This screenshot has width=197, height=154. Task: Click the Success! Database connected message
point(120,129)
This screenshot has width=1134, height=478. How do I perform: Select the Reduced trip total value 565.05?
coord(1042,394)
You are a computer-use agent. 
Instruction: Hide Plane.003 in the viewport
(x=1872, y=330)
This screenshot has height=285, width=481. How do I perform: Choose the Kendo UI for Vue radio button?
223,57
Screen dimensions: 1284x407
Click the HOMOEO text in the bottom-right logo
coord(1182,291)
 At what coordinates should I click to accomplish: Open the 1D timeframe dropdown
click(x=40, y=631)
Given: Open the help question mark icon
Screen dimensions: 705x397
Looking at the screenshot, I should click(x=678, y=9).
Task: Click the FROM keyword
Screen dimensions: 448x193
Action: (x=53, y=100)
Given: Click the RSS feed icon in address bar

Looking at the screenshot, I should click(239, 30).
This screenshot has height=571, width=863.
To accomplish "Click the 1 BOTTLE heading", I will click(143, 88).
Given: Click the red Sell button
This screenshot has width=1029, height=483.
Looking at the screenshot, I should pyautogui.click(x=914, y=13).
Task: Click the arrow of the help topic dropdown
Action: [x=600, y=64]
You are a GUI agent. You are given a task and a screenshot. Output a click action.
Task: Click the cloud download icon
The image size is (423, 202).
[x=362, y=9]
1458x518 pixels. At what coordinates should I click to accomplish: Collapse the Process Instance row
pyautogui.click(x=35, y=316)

_____

### About this task:
Repeat only the lines above, from the first line of the entries through the line that contains "Screen dimensions: 1284x407", including both ends.

### Response to this task:
This screenshot has width=197, height=154. Task: Click the Success! Database connected message
point(120,129)
This screenshot has width=1134, height=478. How do I perform: Select the Reduced trip total value 565.05?
coord(1042,394)
You are a computer-use agent. 
Instruction: Hide Plane.003 in the viewport
(x=1872, y=330)
This screenshot has height=285, width=481. How do I perform: Choose the Kendo UI for Vue radio button?
223,57
Screen dimensions: 1284x407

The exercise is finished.